Project 1: Images of the Russian Empire

Colorizing the Prokudin-Gorskii photo collection

Background

Sergei Mikhailovich Prokudin-Gorskii was a pioneering photographer who, in the early 20th century, undertook an ambitious project to document the Russian Empire in color. He captured thousands of scenes on glass plates using a unique technique: three separate exposures of the same subject, each filtered with red, green, and blue light. His vision was to use these images for educational purposes, but his plans were cut short by the Russian Revolution. Fortunately, his glass plate negatives survived and are now preserved by the Library of Congress, offering a vivid glimpse into a bygone era.

Project goals

The objective of this project is to take Prokudin-Gorskii's digitized glass plate negatives and digitally reconstruct the original color photographs. The core challenge involves image alignment. Each glass plate contains three distinct monochromatic images (red, green, and blue channels) that are slightly misaligned. The task is to use image processing techniques to automatically align these three channels, stacking them to form a single, correctly colored RGB image with minimal visual artifacts. This requires a robust and efficient alignment algorithm that can handle large, full-size images and produce a high-quality final result.

Part 1.1: Single-scale implementation for aligning small images

Process

A naive stack of BGR channels with no alignment

We start with a roll of film scan, with blue, green, and red channels list in order in the image. First, slice the image to get individual channels, each channel sharing the same width and height with the others.

A naive way to align them is to just stack all three channels together, with no alignment algorithm. This is not ideal, as we could see the edges of the object are not aligned.

To improve from the naive method, We could try "shifting" the images around and see how the result looks when we stack the channels onto each other. We could have a shift range of (-30, 30), and stack the BGR channels together two by two, then align both stacked images using the common image as a reference. To measure how good the alignment is, we could use some metrics here.

Metrics: The simplest metric we could use is just the L2 norm of the two images, also known as the Euclidean Distance which is simply

$\sqrt{\sum{\sum(image1(x,y)-image2(x,y))^2}}$

where the sum is taken over the pixel values.

Another metric we could use is Normalized Cross-Correlation (NCC),

$NCC(A, B) = \frac{\sum_i(A_i - \overline{A})(B_i - \overline{B})}{\sqrt{\sum_i{(A_i - \overline{A})}^2{(B_i - \overline{B})}^2}}$

which is simply a dot product between two normalized vectors.

I used search range (-30, 30) with both the L2 and NCC metric, and both metrics yielded the same shift positions for all three small-scaled images, though L2 norm runtime is a lot faster than NCC due to runtime complexity.

Crop out borders: A trick I used is to get better alignment is to crop out the borders of the BGR channel images before alignment. This ensures that the alignment is less affected by lens imperfections and photo plat degredations. In this section, I cropped out a fixed value of 50 pixels each on the left, right, top, and bottom side of the BGR images before aligning them.

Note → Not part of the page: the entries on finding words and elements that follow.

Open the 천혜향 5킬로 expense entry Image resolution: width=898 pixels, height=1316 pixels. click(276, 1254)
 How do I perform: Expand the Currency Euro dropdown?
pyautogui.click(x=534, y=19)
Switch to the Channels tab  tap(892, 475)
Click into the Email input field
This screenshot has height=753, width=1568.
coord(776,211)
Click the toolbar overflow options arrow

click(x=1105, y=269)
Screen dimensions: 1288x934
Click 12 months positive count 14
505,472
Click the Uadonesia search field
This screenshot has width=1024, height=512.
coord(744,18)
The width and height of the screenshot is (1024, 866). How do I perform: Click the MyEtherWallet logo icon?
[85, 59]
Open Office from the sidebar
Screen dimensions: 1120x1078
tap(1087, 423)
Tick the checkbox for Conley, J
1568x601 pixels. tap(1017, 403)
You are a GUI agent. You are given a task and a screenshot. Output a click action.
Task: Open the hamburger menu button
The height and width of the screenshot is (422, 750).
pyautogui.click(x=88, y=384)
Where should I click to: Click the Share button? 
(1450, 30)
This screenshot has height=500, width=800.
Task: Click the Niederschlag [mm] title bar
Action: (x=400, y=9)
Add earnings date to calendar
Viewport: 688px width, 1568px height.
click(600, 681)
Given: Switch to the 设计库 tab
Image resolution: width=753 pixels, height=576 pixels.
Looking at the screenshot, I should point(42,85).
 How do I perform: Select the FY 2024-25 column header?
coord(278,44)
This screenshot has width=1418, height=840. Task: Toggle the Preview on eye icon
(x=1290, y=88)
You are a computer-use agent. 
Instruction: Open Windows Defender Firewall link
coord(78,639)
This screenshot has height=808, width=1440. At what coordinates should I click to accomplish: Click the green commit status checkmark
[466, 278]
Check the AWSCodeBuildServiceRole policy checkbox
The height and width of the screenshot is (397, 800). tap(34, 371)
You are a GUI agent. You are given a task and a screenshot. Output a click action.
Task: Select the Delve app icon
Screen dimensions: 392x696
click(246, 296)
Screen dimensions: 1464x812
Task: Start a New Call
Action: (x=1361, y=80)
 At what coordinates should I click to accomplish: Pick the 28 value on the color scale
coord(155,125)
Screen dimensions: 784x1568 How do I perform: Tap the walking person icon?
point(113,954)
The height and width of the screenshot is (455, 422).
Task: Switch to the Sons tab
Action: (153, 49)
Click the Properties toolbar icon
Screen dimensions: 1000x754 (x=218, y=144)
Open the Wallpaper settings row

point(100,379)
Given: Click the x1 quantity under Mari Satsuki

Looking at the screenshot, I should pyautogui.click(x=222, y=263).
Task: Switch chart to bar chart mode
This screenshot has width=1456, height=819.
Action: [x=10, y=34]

Scroll to see alignment results:

CATHEDRAL.jpg

Best shift for G: (-7, -1)

Best shift for B: (-12, -3)

Runtime using L2: 0.5654s

Runtime using NCC: 2.2401s

MONASTERY.jpg

Best shift for G: (-6, -1)

Best shift for B: (-3, -2)

Runtime using L2: 0.5802s

Runtime using NCC: 2.0185s

TOBOLSK.jpg

Best shift for G: (-4, -1)

Best shift for B: (-6, -3)

Runtime using L2: 0.5654s

Runtime using NCC: 2.3110s

Part 1.2: Multi-scale alignment of large images

Metric selection

The images to be matched do not necessarily have the same brightness values (they are different color channels).

Problem with L2 norm: Because the L2 norm involves squaring pixel values, very bright pixels of high intensity would contribute significantly more to the total sum than do dark pixels of low intensity. This causes the overall metric to be heavily influenced by bright areas, making it "sensitive" to highlights and bright spots. Because the images to be matched do not actually have the same brightness values (they are different color channels), we would need a better metric for alignment.

NCC is robust to linear changes in brightness, because when we subtract the mean intensity from each pixel, we are eliminating the effect of any constant brightness offset. We get the normalized cross-correlation by dividing by the standard deviation. This normalization scales each pixel to have "unit variance," canceling out any constant multiplicative contrast changes.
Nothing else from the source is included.